Insulti omofobi al compagno e frasi d’odio. Nei guai tre liceali

Collegio Gallio Finisce alla Procura dei minori il caso delle continue vessazioni in una chat di studenti. «Gli spavaldi sono i migliori da accoltellare». Il collegio Gallio aveva subito segnalato tutto

La segnalazione alla Procura dei minori era stata girata direttamente dalla scuola, il Pontificio Collegio Gallio. L’istituto aveva ricevuto una segnalazione preoccupante dai genitori di un loro alunno, classe 2004, arrivato al Gallio nell’estate del 2020 ed inserito in una classe già formata da anni. L’integrazione non era stata semplice e con il passare dei mesi si era addirittura fatta più complicata. Ma nulla poteva far presagire, all’inizio di quell’anno scolastico post Covid, con mille problemi ancora in essere in seguito alla pandemia e la Dad ancora attiva, che si potesse addirittura arrivare ad una udienza davanti al giudice (con l’ipotesi di stalking) per tre altri alunni di quella classe, tutti del 2004 e tutti accusati di aver bullizzato il ragazzo che era poi stato costretto prima della fine dell’anno, nel marzo del 2021, a cambiare scuola.

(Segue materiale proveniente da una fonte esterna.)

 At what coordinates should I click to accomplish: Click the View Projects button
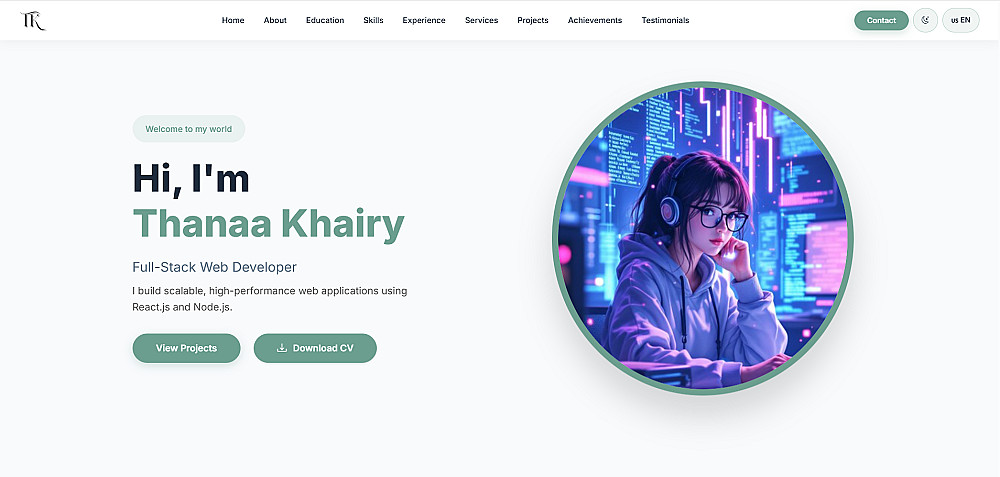tap(186, 348)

Stiamo parlando, per la precisione, di ipotesi di cyberbullismo perché tra i quattro non ci fu mai alcun contatto fisico, mai un pestaggio, ma vessazioni e prese in giro racchiuse nella chat tra studenti dove era stato definito la “spia”. L’indagine, dopo la segnalazione della scuola e dei genitori, era finita alla squadra Mobile che aveva sentito la vittima, gli studenti, ed aveva poi acquisito integralmente le chat che riportavano frasi pesanti che tuttavia gli alunni avevano cercato di spiegare.

«Un colpo di kalashnikov»

In generale, il clima non era buono nella classe, ma alcune frasi erano sembrate esagerate: «Qui c’è qualcuno che vuole un colpo di Ak (il kalashnikov, ndr) nelle arterie», scriveva uno nel gruppo di discussione dei compagni, «guarda che lui sa dove abiti e ti viene contro il cancello con la macchinina», aggiungeva poco dopo, «sappiamo tutti che fine fanno gli spavaldi, tac in fronte secca». «Sono i migliori da accoltellare» aizzava l’amico, mentre il terzo – dopo aver inviato uno sticker con la testa mozzata di un cane – aveva aggiunto che l’avrebbe messa come soprammobile.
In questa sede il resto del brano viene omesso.